In the summer of 2016, the world was introduced to the emerging technology of augmented reality (AR) in the form of Pokémon Go, a location-based, AR-enhanced game that became one of the most popular mobile apps of the year. Many people were already familiar with virtual reality (VR), “a medium composed of interactive computer simulations that sense the participant’s position and actions and replace or augment the feedback to one or more senses, giving the feeling of being mentally immersed in the simulation (a virtual world)” (Sherman and Craig 2003, 13). As a popular gaming environment, VR has four key elements: it is a virtual space for the participant; it is immersive on both a physical and mental level for the participant; it provides sensory feedback directly to the participant; and it is interactive, responding to the participant’s actions (Sherman and Craig 2003, 6–11).1 VR, in its most effective form, requires the user to be isolated from a conscious awareness of the real world by some sort of head-mounted display, such as Oculus Rift, Microsoft HoloLens, or HTC Vive.
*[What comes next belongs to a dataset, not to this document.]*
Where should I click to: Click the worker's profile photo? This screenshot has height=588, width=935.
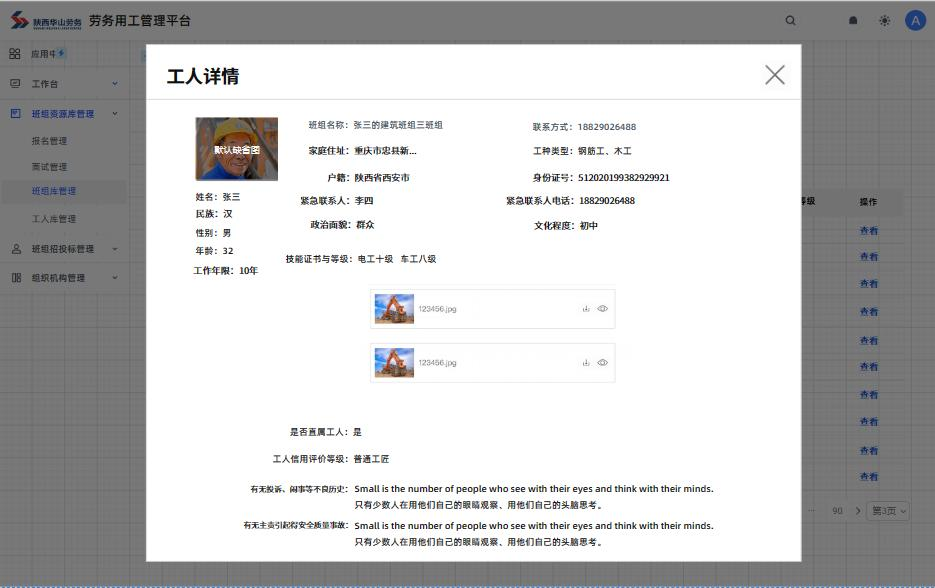[236, 149]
Alternatively, the user can experience VR in an enclosed, projection-based or flat-monitor-based environment, such as a CAVE.2 Typically, the experience must be held in a static, controlled space; otherwise, the user might collide with real-world objects in the effort to participate fully in the virtual world. And, for many individuals, the VR experience results in motion sickness, sometimes known as VR sickness or cybersickness.3 In contrast, AR is a medium in which digital information is overlaid on the physical world that is in both spatial and temporal registration (i.e., alignment) with the physical world and that is interactive in real time (Craig 2013, 36). Consequently, AR is much more accessible because the required equipment, usually a smart device (iPad, iPhone, Android tablet, or Android phone), is minimal. The fact the user remains cognizant of the real world around them while using the technology reduces the possibility of motion sickness and does not typically limit the user to a static, controlled space for the experience.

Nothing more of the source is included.